La scrittrice, poetessa e saggista Dacia Maraini, autrice de La lunga vita di Marianna Ucrìa, è da sempre vicina ai temi relativi alla cultura e all’istruzione. Proprio ieri, con un articolo a firma sua pubblicato su Il Corriere della Sera, la scrittrice Premio Strega ha ribadito il suo concetto di scuola, che a suo avviso non deve essere paragonata a un’azienda.
“Dispiace dovere sempre tornare sulla scuola ma se non si abbandona l’idea perversa che la scuola debba essere una azienda, non se ne esce. La scuola è un luogo di formazione. L’idea scellerata di trasformare un luogo etico in un luogo di produzione industriale non può che creare equivoci e ingiustizie. Ma l’aria che tira è quella”, ha esordito con amarezza.
Ecco un commento sulla figura del dirigente scolastico oggigiorno: “Non è un caso che il preside che si occupava di libri e di novità didattiche sia stato trasformato in un dirigente che si deve occupare di faccende amministrative. Ma mentre l’azienda deve investire per ottenere dei prodotti che metterà sul mercato recuperando i soldi spesi, la scuola non deve produrre nulla, ma creare il futuro cittadino, niente di più lontano da una industria che, quando non produce oggetti cari al mercato, è costretta a chiudere”.
“La scuola non produce ma forma e quindi gli investimenti avranno una finalità a lungo termine. E ciò vuol dire che se una scuola riduce il numero dei suoi allievi, non va chiusa, ma mantenuta per la salvezza di quel territorio. Non si può risparmiare sulla scuola. Ci vogliono più insegnanti, e pagati meglio, ci vogliono aule decenti, e soprattutto classi con pochi allievi, al massimo quindici”, ha aggiunto, tornando sul tema delle classi pollaio.
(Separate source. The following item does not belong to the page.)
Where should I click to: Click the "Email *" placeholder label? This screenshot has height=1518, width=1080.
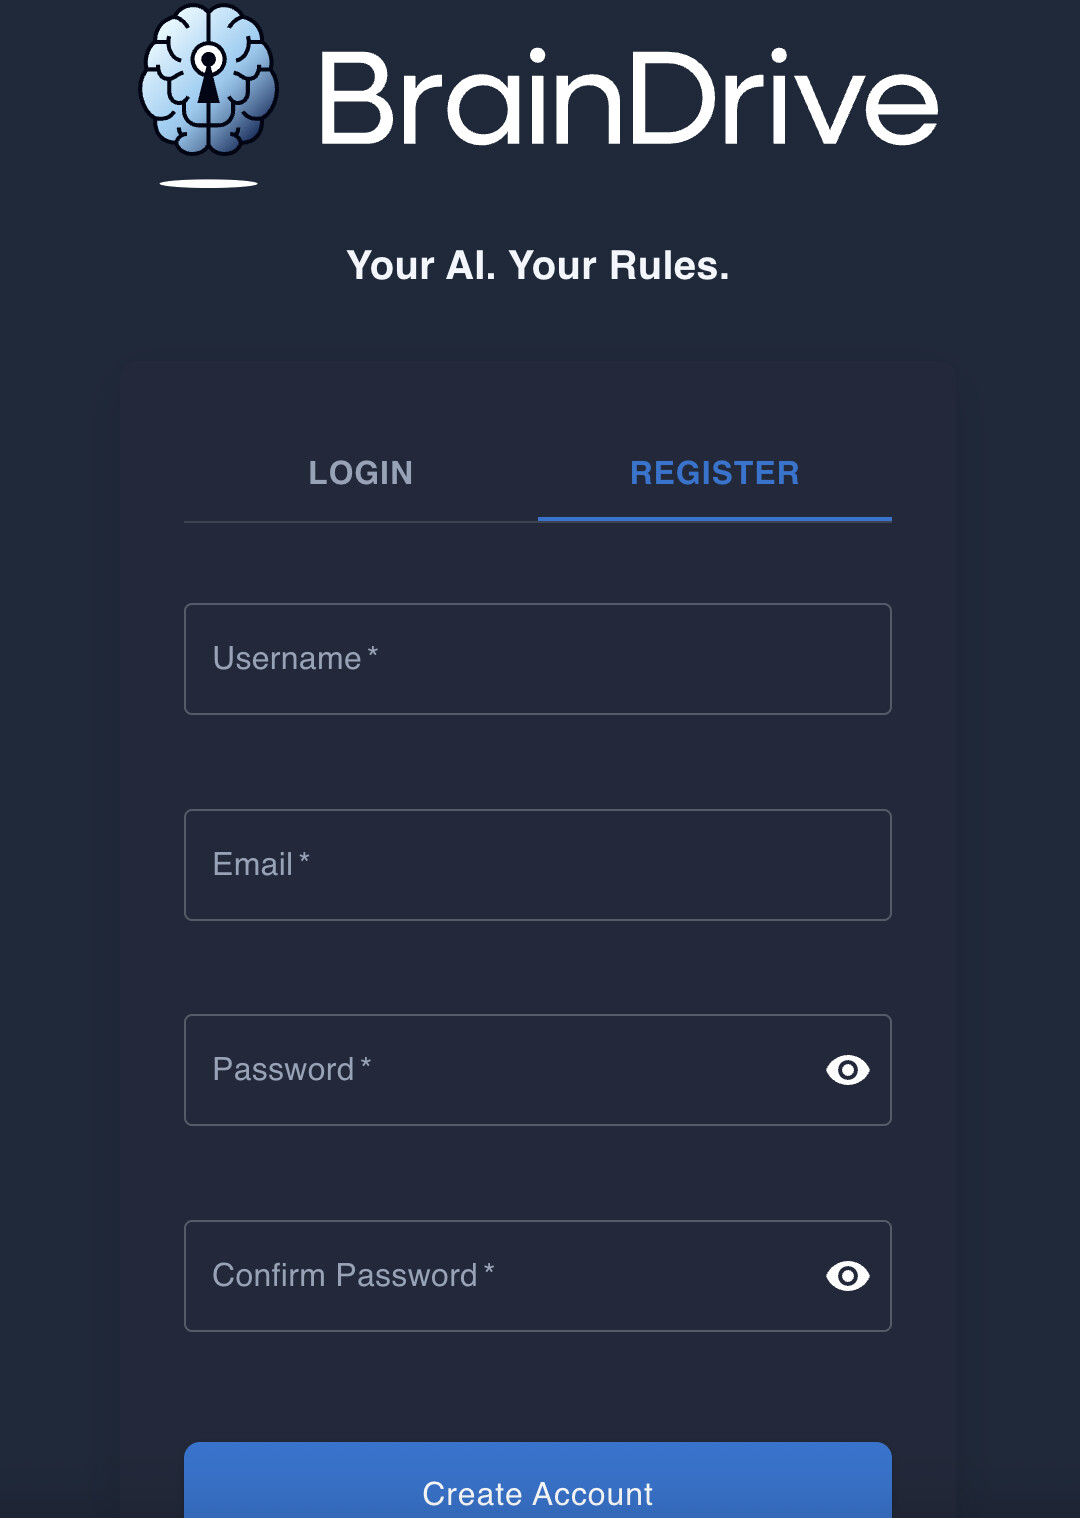[261, 865]
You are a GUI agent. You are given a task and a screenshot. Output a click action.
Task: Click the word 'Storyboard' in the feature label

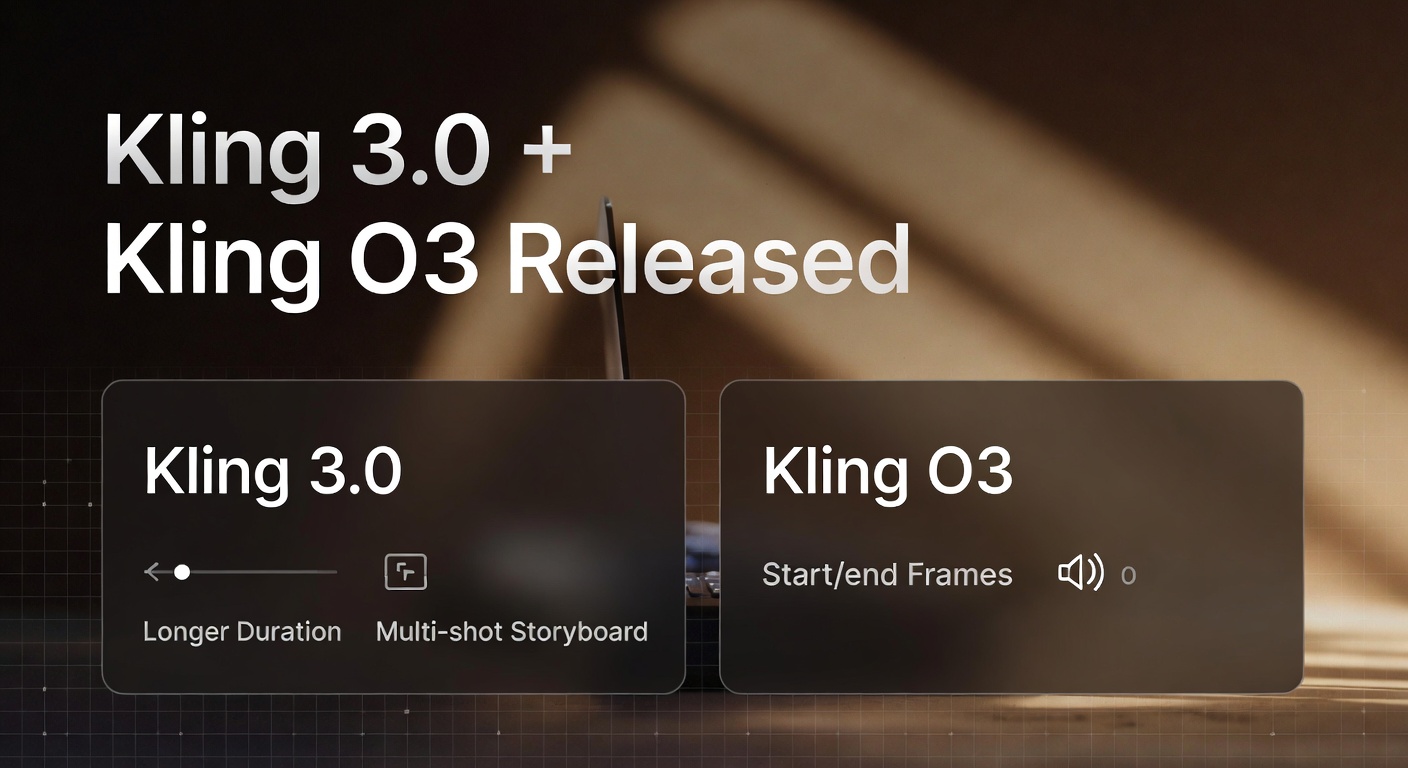(x=579, y=632)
Secondo Maraini è la burocrazia a rovinare la scuola: “La scuola deve tornare alla sua funzione etica. E deve anche rendersi conto che i metodi di insegnamento sono cambiati. Mentre nella vecchia scuola si praticava un insegnamento verticale: da chi sa a chi non sa. Ora che l’accesso alle informazioni è a portata di tutti, l’insegnante deve creare un nuovo rapporto basato su una dialettica creativa. Io che vado spesso nelle scuole, mi accorgo che ovunque gli insegnanti si mettono in un rapporto complesso e conoscitivo con gli studenti, ovunque sollecitino creatività, ingegno, intelligenza, i ragazzi rispondono con entusiasmo. È la routine burocratica che ammazza gli ingegni e crea svogliatezza. Fra l’altro, mentre in famiglia si vive lontani da un concetto di democrazia per le troppe dinamiche emotive e psicologiche, la scuola è un magnifico luogo di pratica della democrazia, ovvero di un apprendimento fra pari”.
“Certamente ci sono e ci saranno sempre i bulli e i nullafacenti, i maleducati per carenze familiari, ma posso garantire, perché lo vivo tutti i giorni, che la scuola è molto meglio di quello che si racconta, per merito soprattutto di insegnanti intelligenti, preparati e generosi, che mettono in gioco se stessi e riescono a creare un vero e proficuo rapporto con i loro studenti”, ha concluso con un barlume di speranza, sottolineando ancora una volta quanto sia fondamentale il ruolo che ricoprono i docenti.